I’ve got lots of friends on this island and most of them are here, she tells us. I feel like a friend but have never met her. She’s telling me of the trauma of the BIG break-up. I am being offered confidences. But so are the hundred-plus others. This is non-tactile intimacy.
Grass is Greener explores the self-pity of scrolling on Instagram while cool friends are off doing cool things. But – and here Hollie is philosopher – the goal posts of happiness move, she tells us. Happiness so often seems just beyond where we are and what we are doing. Her lyric I check my phone to see if you’ve responded sounds all too familiar. Her quivering voice expresses insecurity and longing.

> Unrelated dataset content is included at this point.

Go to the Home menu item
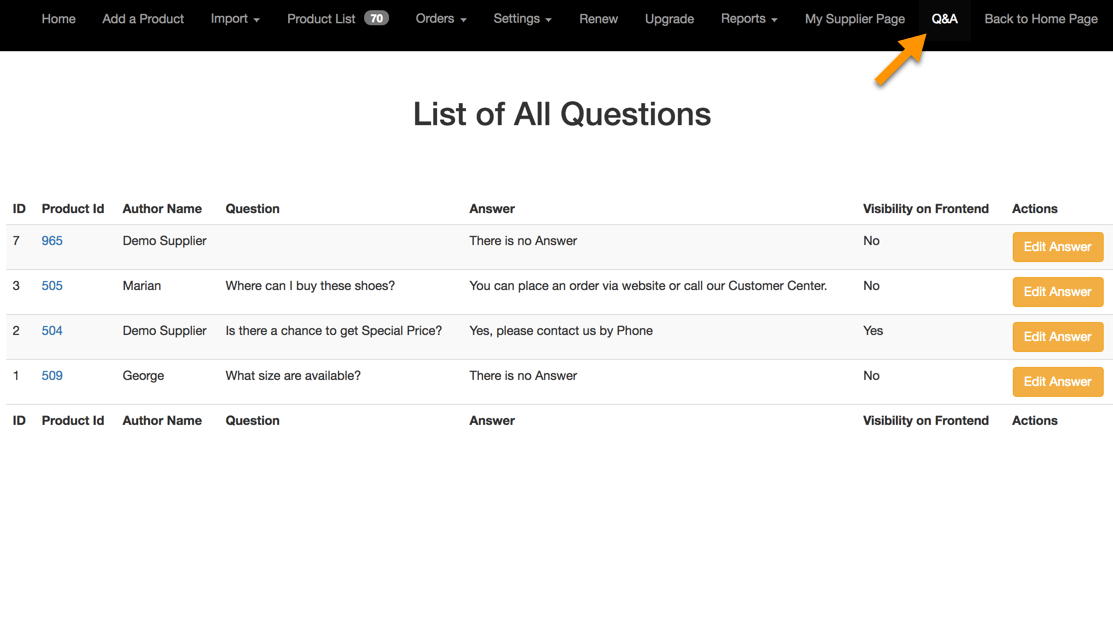This screenshot has width=1113, height=626. coord(59,19)
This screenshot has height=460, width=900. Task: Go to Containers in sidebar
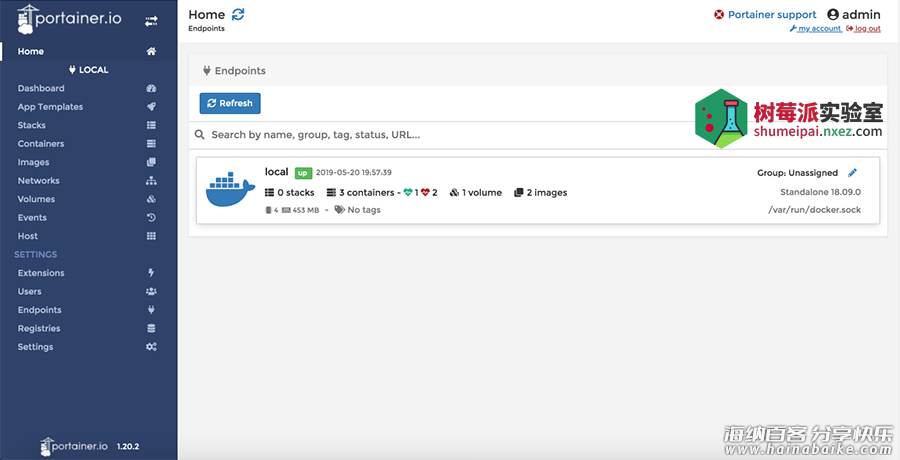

Another break-up song (Wait a Minute). A nicer one, she says. Opens with the conversation-starter Well that was mighty weird. The vocal is sort of early Joni Mitchell meets Blossom Dearie.
I’ve seldom been so intrigued watching a face so engaged with the feelings in the songs. Captivating.
Her new songs, she tells us, are about three themes: break-ups, mid-life crisis, or political despair. Nothing Spoken lies a little outside these categories: it charts a friend’s last days with cancer and the black humour in everyone thinking the other had a copy of her will. Plodding deeper keys add an ominous note.
Sharks are Circling savages the media for hounding those in the public eye who slip up. She mentions Kiritapu Allan. A ponderous tone of righteous anger suggestive of Simone. When Days Were Better laments the loss of friends to addiction.
The new songs keep coming (I can’t figure out which will make the record). And then a perfunctory encore (I hate that silliness of leaving the stage) offers up the inevitable: a fully soulful rendition of Don McGlashan’s masterpiece from the No 2 movie soundtrack: Bathe in the River. It’s the audience’s moment to offer added vocals.
It’s all over by a refreshingly early 8.38pm. Hollie heads to the merch desk and us locals speak in reverence of what we’ve witnessed: new songs (some yet to be titled); exquisite vocals and piano; and a warm delivery that filled Artworks on a chilly night. A songwriter’s craft stripped back to the bones, previewed in our living room. Roll on the album.